### Written problem
Copy out the rows word for word, starting at the line that contains "Open the Tag group menu" and ending at the line that contains "I will point(171,199).".

### Supplied data

§

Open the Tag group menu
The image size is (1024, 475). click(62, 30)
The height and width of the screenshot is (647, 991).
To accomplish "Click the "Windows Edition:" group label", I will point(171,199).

§

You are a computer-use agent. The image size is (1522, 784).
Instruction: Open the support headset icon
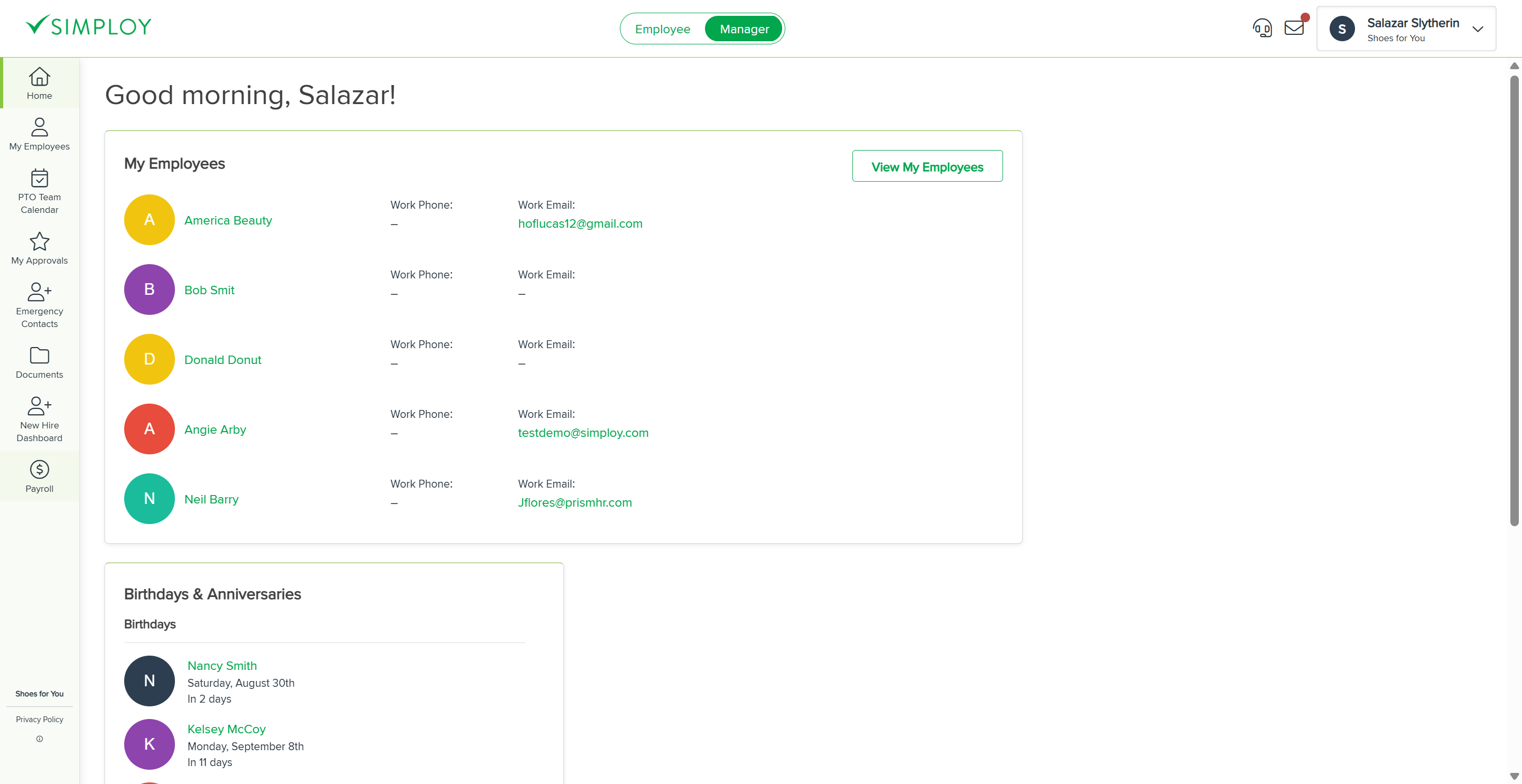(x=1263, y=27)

§

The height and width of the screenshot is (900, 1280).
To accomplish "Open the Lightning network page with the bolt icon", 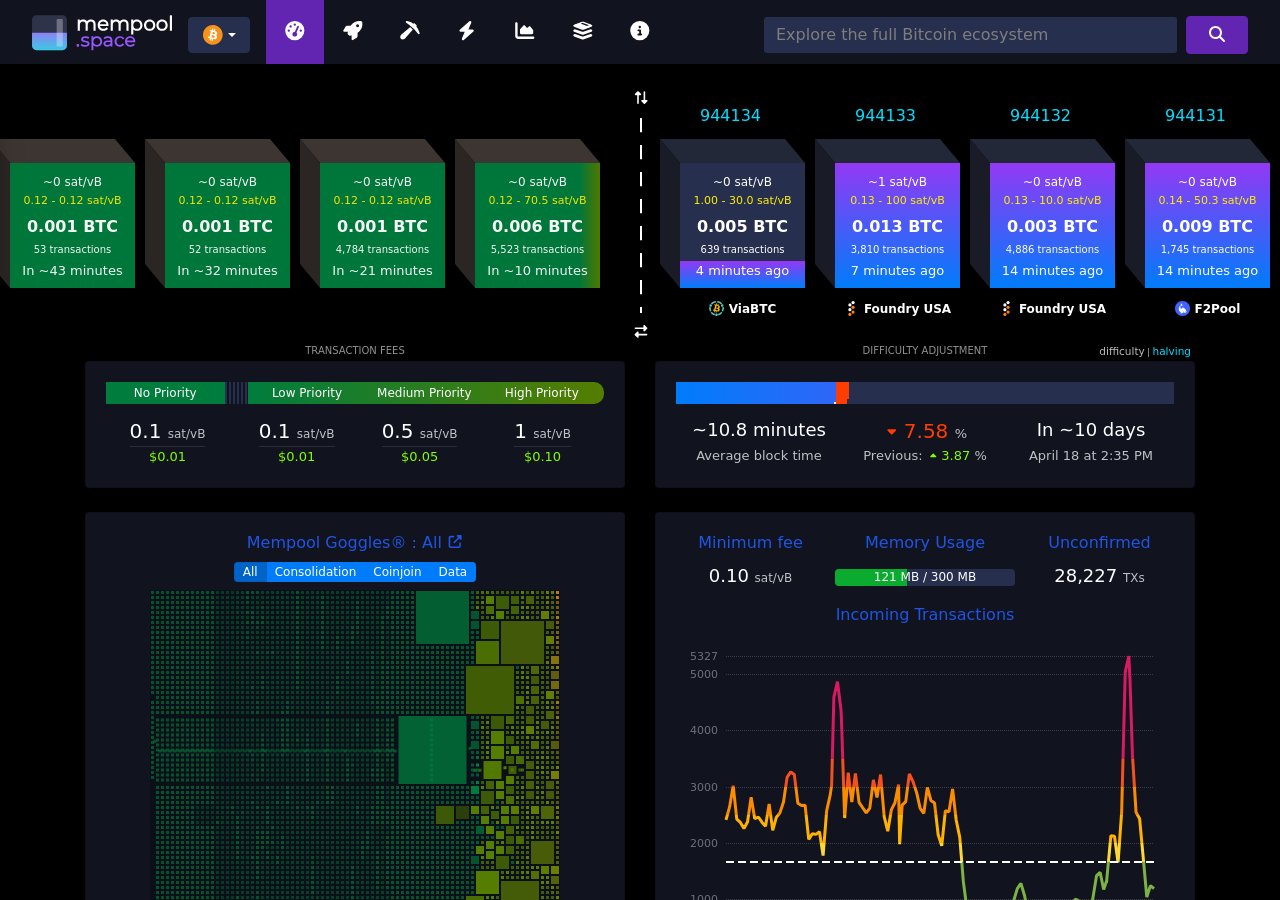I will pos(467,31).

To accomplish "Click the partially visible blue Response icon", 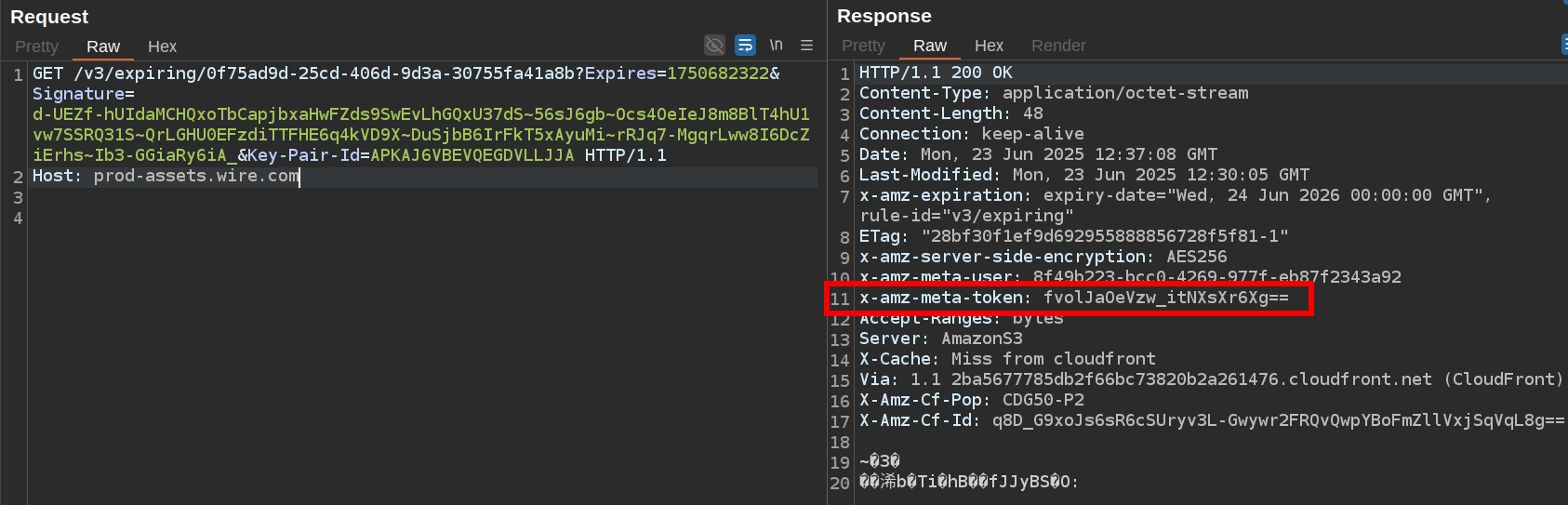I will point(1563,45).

§

### The completed task
Open the Tag group menu
The image size is (1024, 475). click(62, 30)
The height and width of the screenshot is (647, 991).
To accomplish "Click the "Windows Edition:" group label", I will point(171,199).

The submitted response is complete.